### Stored items
* * * *

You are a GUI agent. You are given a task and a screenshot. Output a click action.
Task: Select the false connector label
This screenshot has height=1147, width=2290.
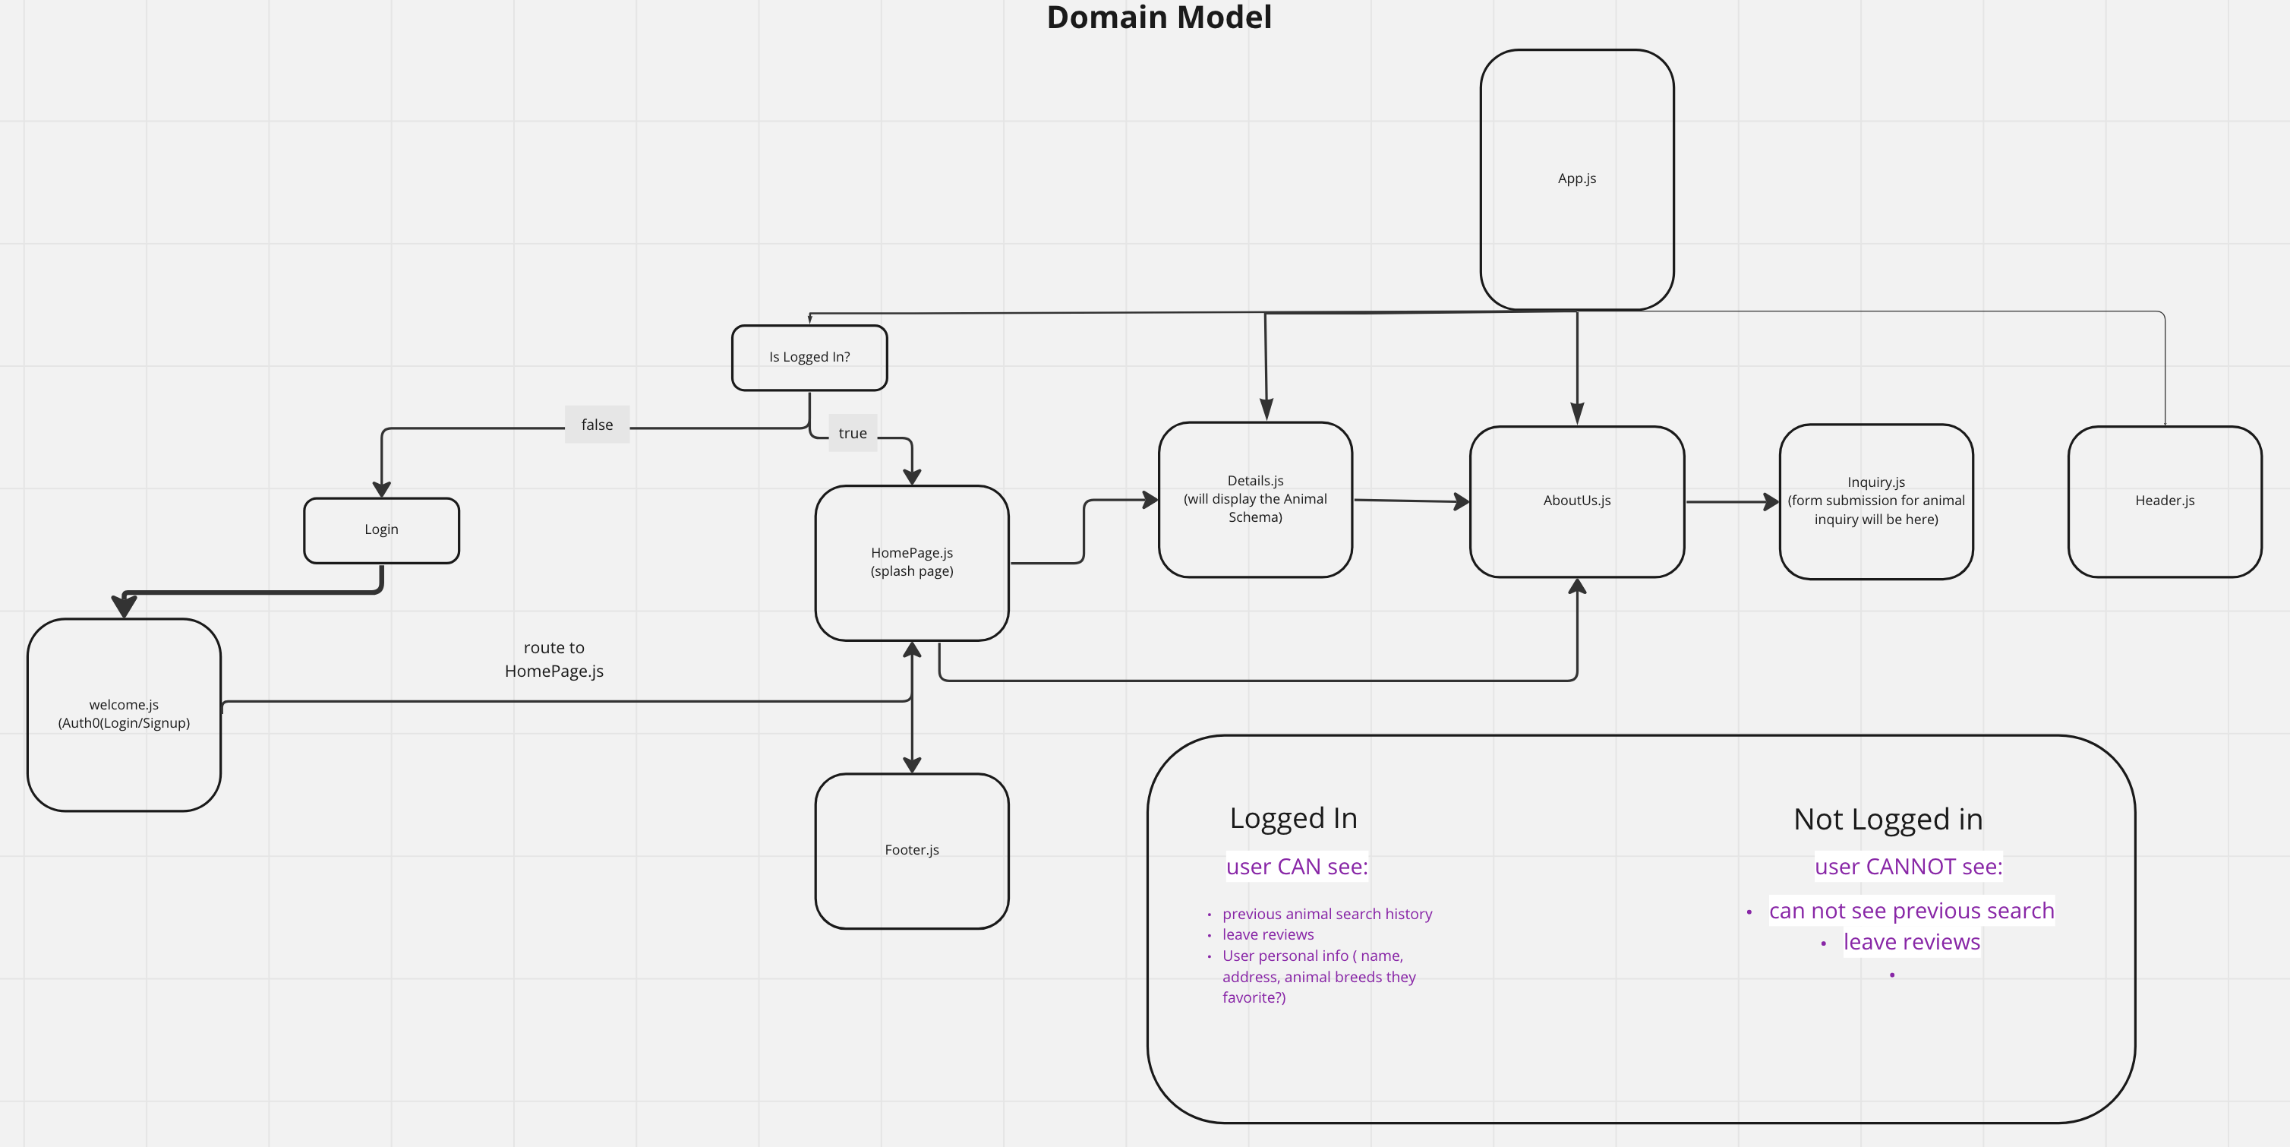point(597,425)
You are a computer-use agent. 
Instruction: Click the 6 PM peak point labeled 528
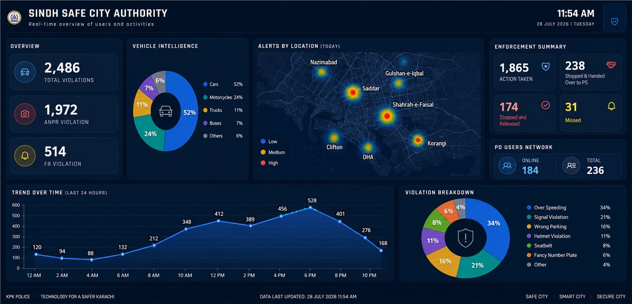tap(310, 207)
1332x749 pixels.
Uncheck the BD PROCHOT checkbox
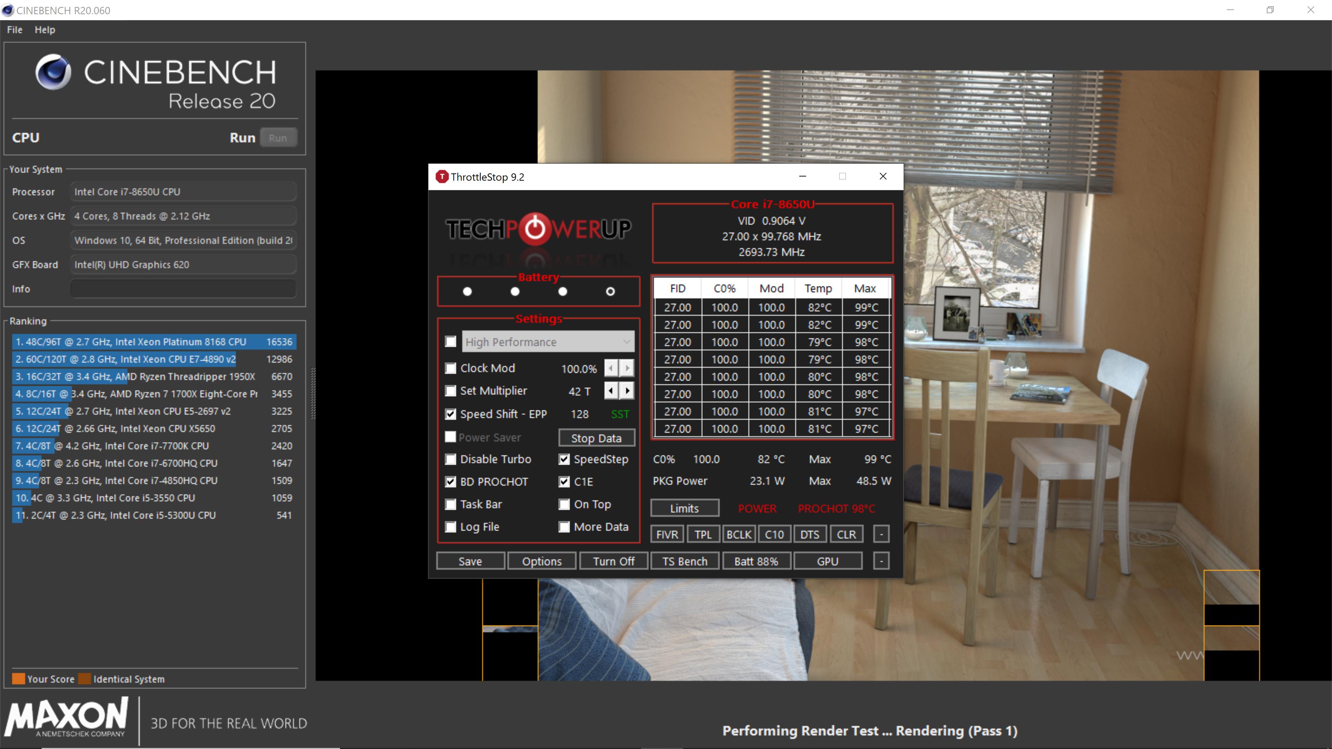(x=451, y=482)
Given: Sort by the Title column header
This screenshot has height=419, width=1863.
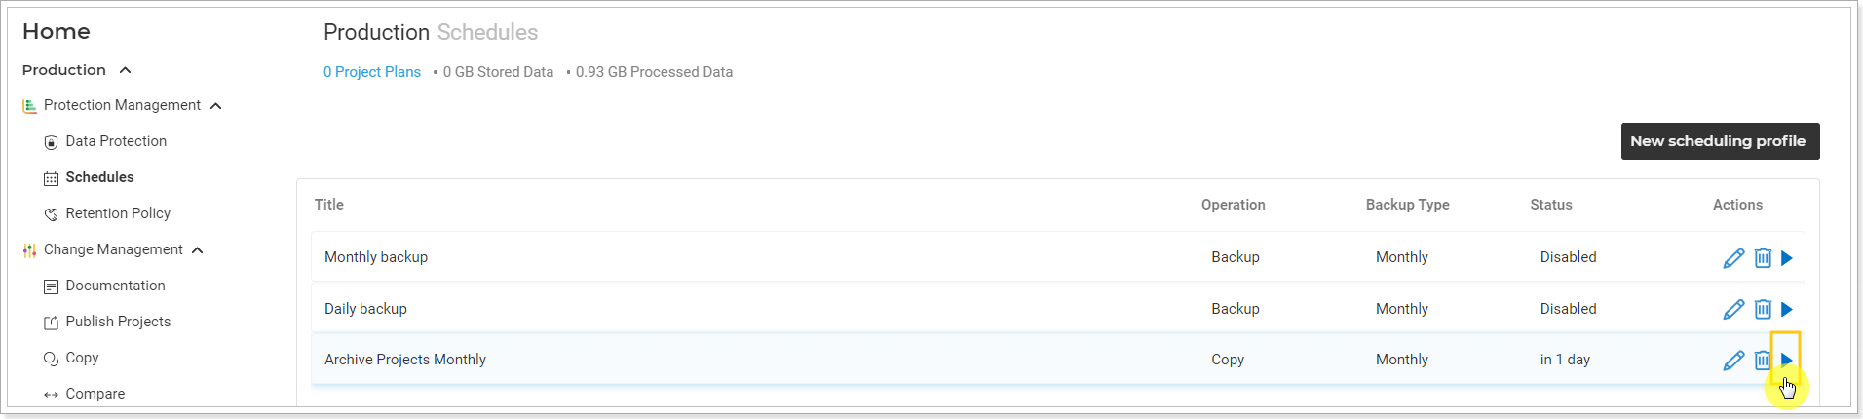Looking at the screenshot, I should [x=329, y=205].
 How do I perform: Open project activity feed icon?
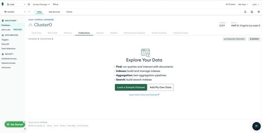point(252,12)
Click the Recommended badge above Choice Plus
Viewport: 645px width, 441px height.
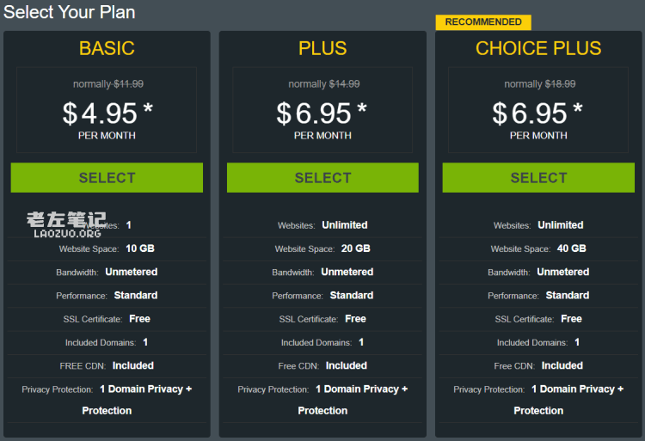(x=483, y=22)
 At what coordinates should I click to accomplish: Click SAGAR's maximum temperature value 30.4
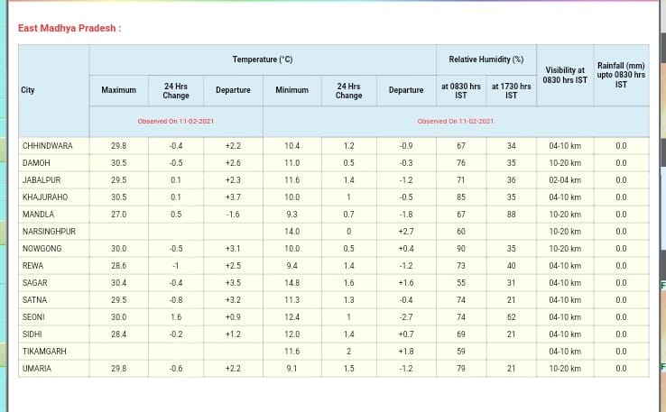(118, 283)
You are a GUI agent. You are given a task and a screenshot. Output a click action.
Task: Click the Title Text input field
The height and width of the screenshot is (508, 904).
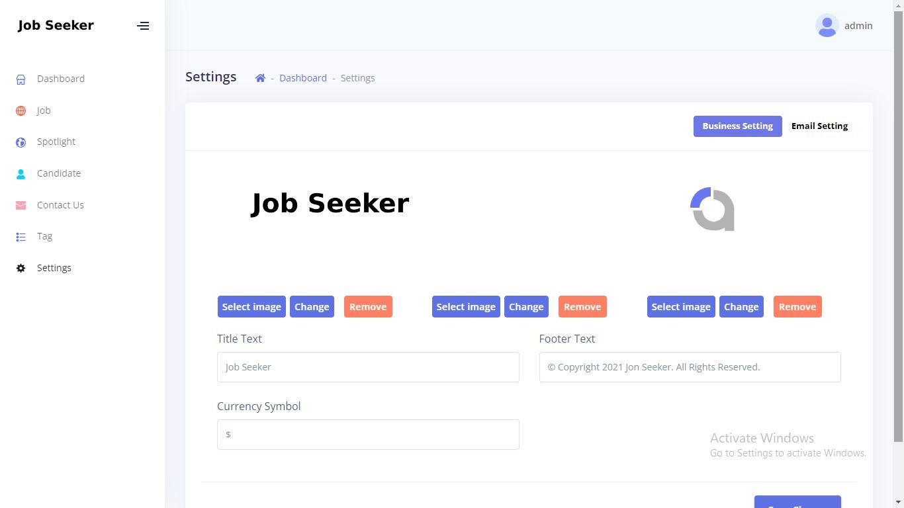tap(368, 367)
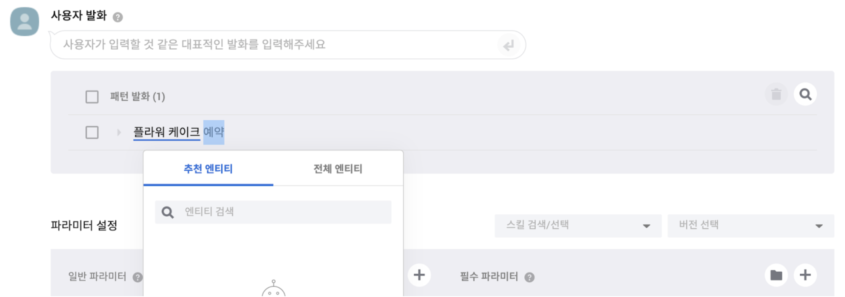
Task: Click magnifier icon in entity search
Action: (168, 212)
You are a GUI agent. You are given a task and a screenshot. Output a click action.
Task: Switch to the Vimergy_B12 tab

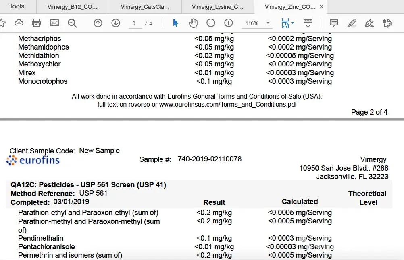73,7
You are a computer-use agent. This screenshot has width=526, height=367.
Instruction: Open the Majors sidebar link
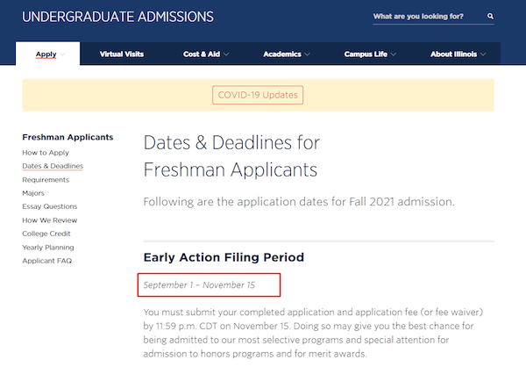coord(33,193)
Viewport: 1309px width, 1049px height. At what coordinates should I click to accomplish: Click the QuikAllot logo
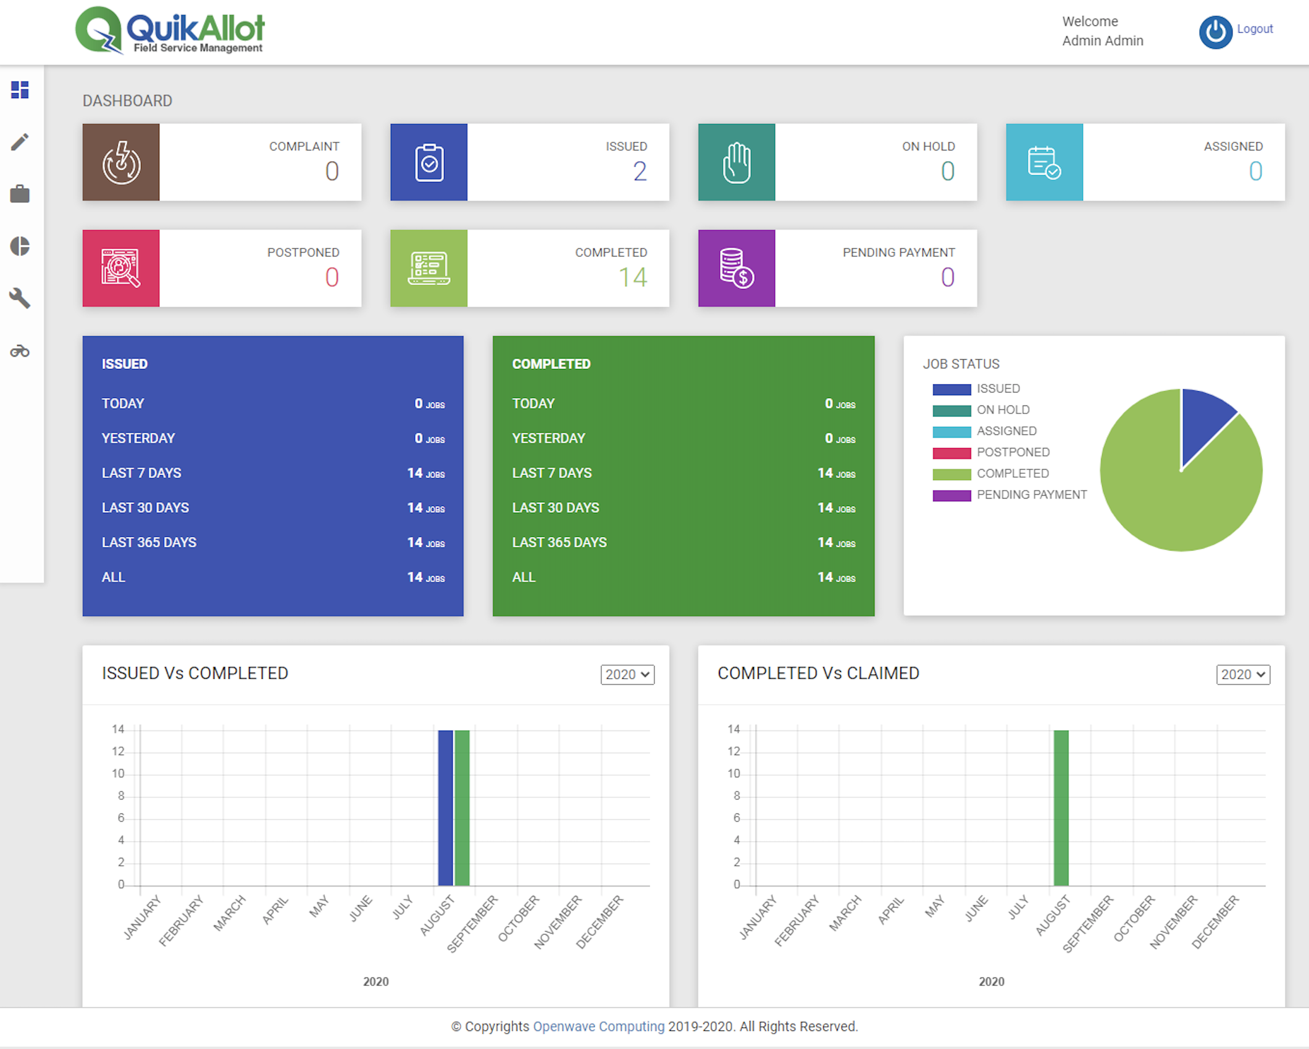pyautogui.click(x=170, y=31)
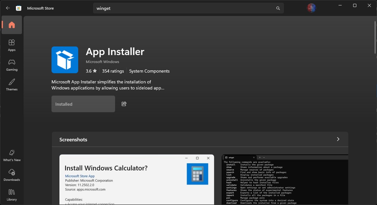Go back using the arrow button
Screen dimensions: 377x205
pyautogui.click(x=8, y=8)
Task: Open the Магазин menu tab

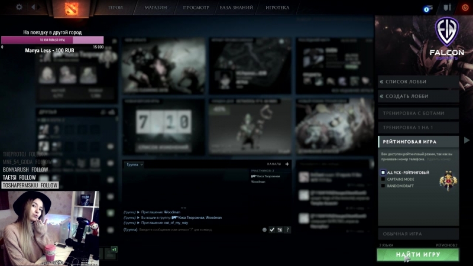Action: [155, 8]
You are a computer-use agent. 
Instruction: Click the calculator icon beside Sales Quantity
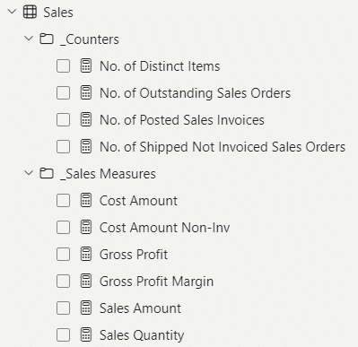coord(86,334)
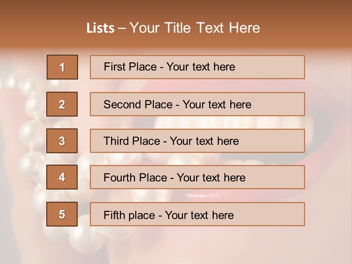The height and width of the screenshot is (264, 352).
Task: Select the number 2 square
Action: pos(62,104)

* * * *

Report every line in the material above that contains the word "coordinates", copying each such line in full.

 At what coordinates should I click to accomplish: Click SAGAR's maximum temperature value 30.4
Viewport: 1309px width, 1049px height. At what coordinates should I click to accomplish: Click the QuikAllot logo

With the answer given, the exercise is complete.